[[ DATA, beginning ]]

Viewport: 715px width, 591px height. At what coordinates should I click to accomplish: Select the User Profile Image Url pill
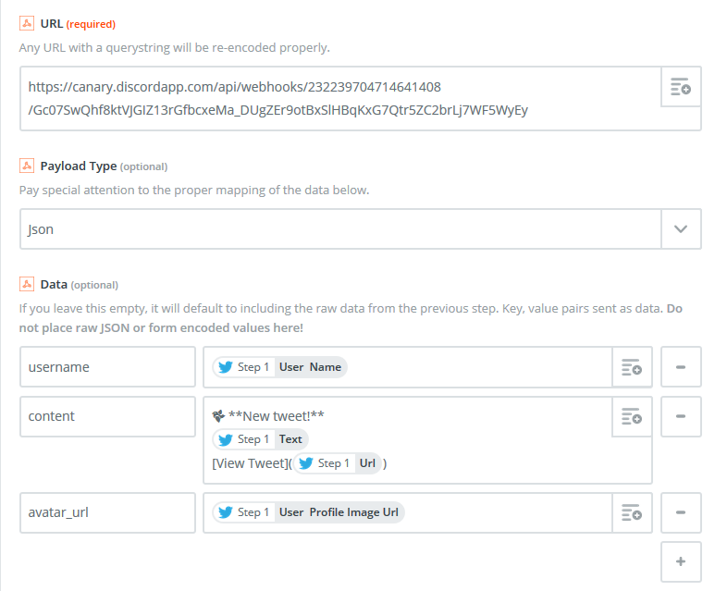click(x=308, y=512)

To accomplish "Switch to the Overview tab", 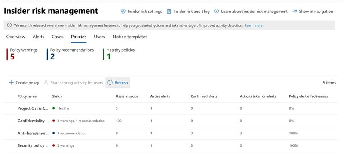I will pos(16,37).
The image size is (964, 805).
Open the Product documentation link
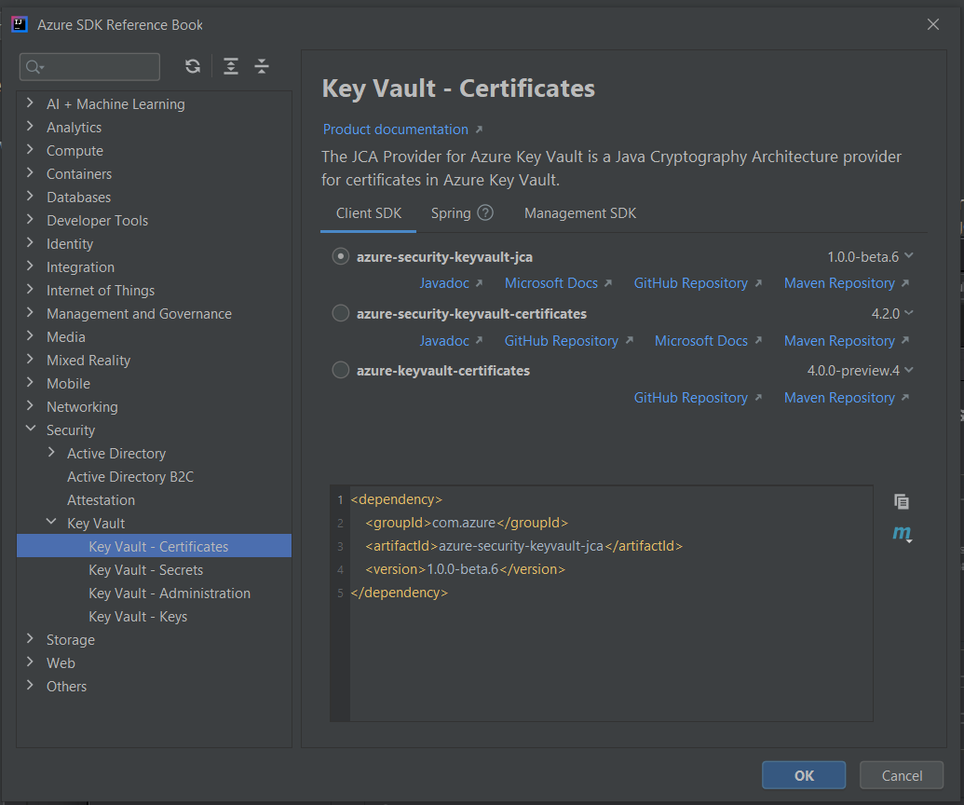click(x=395, y=129)
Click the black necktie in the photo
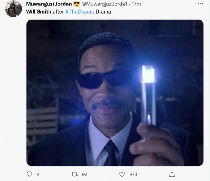 click(110, 152)
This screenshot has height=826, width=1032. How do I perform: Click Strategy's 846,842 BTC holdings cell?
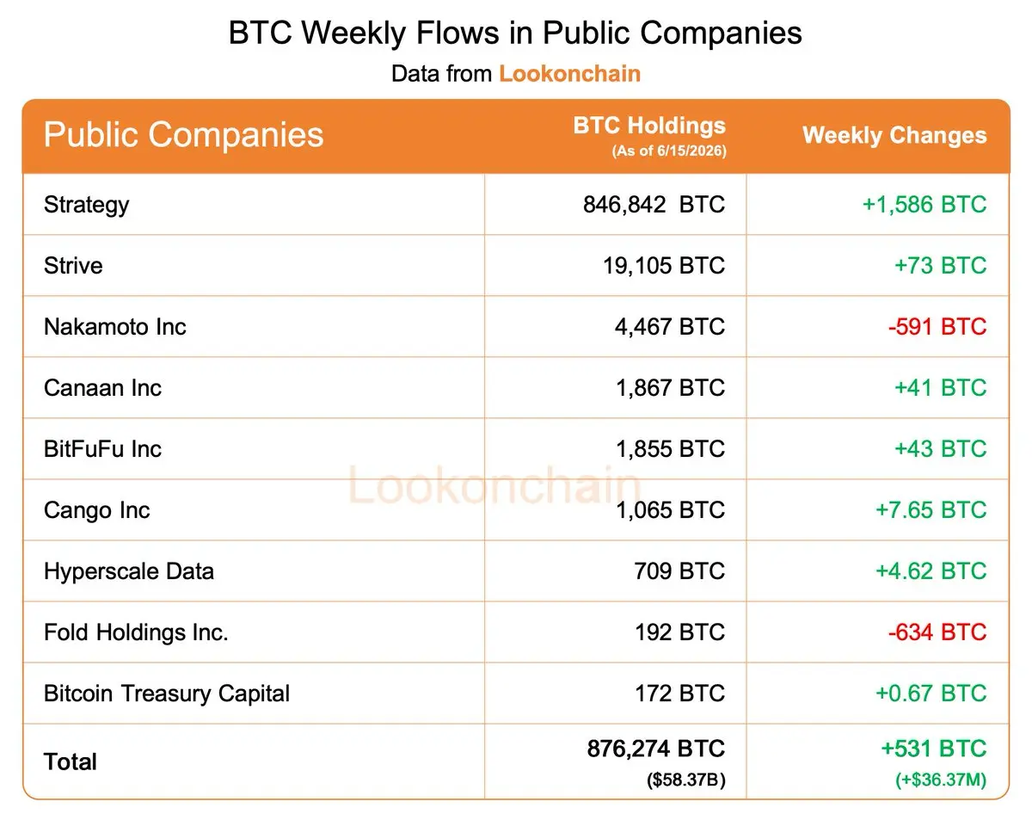coord(654,204)
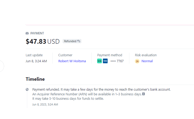Click the USD currency label
This screenshot has width=194, height=119.
(x=53, y=41)
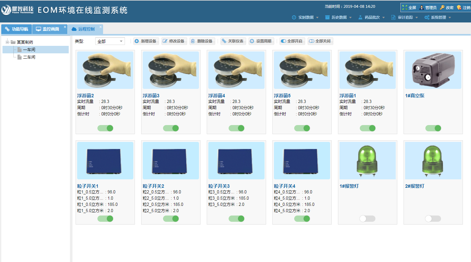Open 关联仪表 instrument association
This screenshot has height=262, width=471.
pyautogui.click(x=233, y=41)
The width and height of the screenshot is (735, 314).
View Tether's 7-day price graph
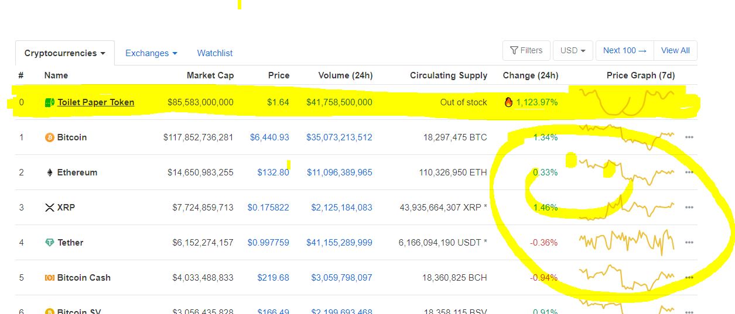point(625,241)
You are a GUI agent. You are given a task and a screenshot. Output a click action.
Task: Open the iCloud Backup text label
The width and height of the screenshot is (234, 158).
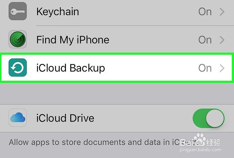70,68
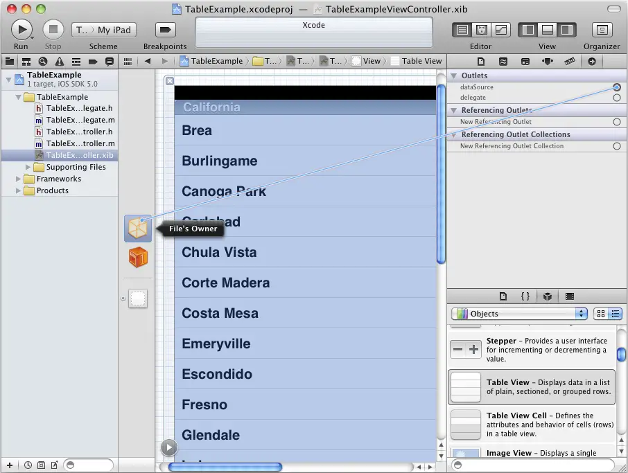Click the Run button in the toolbar
This screenshot has width=628, height=473.
pos(21,29)
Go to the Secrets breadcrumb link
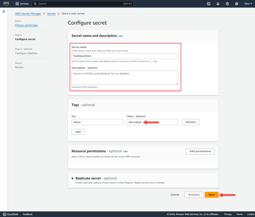The width and height of the screenshot is (255, 217). pos(51,14)
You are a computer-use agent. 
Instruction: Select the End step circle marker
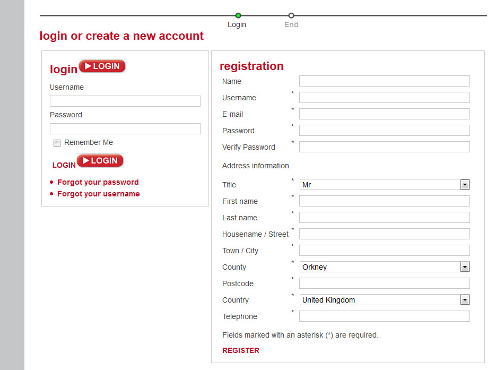pos(291,15)
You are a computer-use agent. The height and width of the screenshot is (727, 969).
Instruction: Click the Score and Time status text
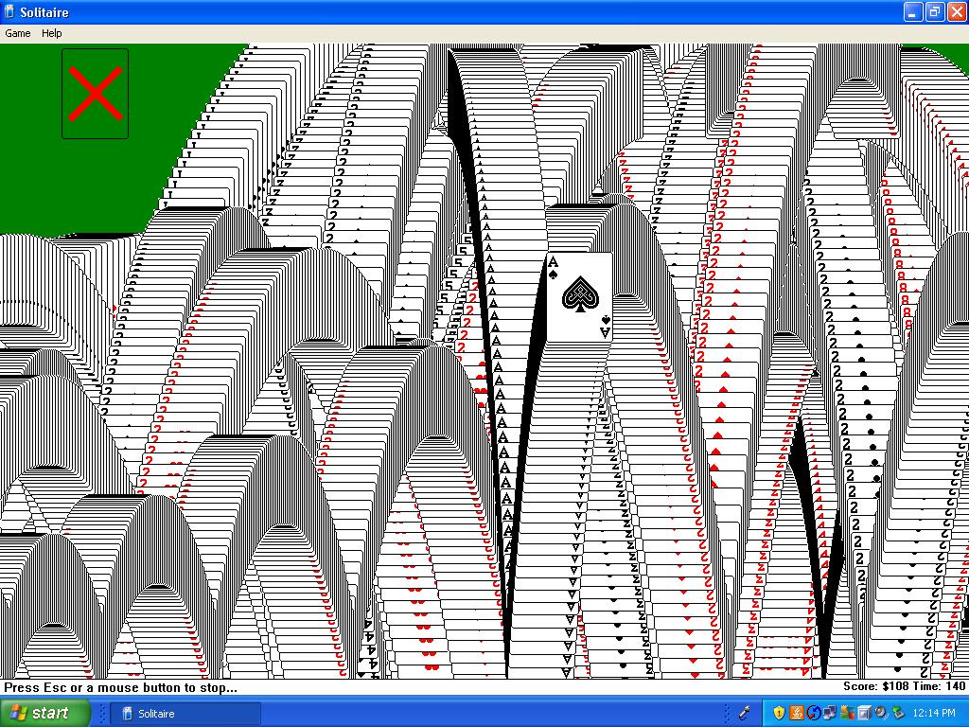click(904, 686)
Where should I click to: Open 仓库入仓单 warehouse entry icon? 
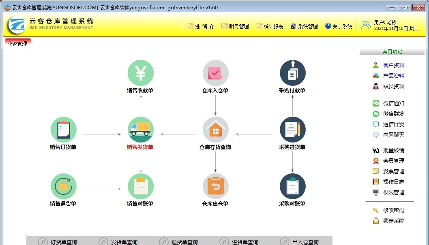tap(215, 73)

[[ DATA, end ]]

Needed here is only the span from the line with "Instruction: Click the" through the last line of the entries, copied exactly with both ends and without pictures.

Instruction: Click the Score and Time status text
click(904, 686)
Where should I click to: Open 仓库入仓单 warehouse entry icon? 
tap(215, 73)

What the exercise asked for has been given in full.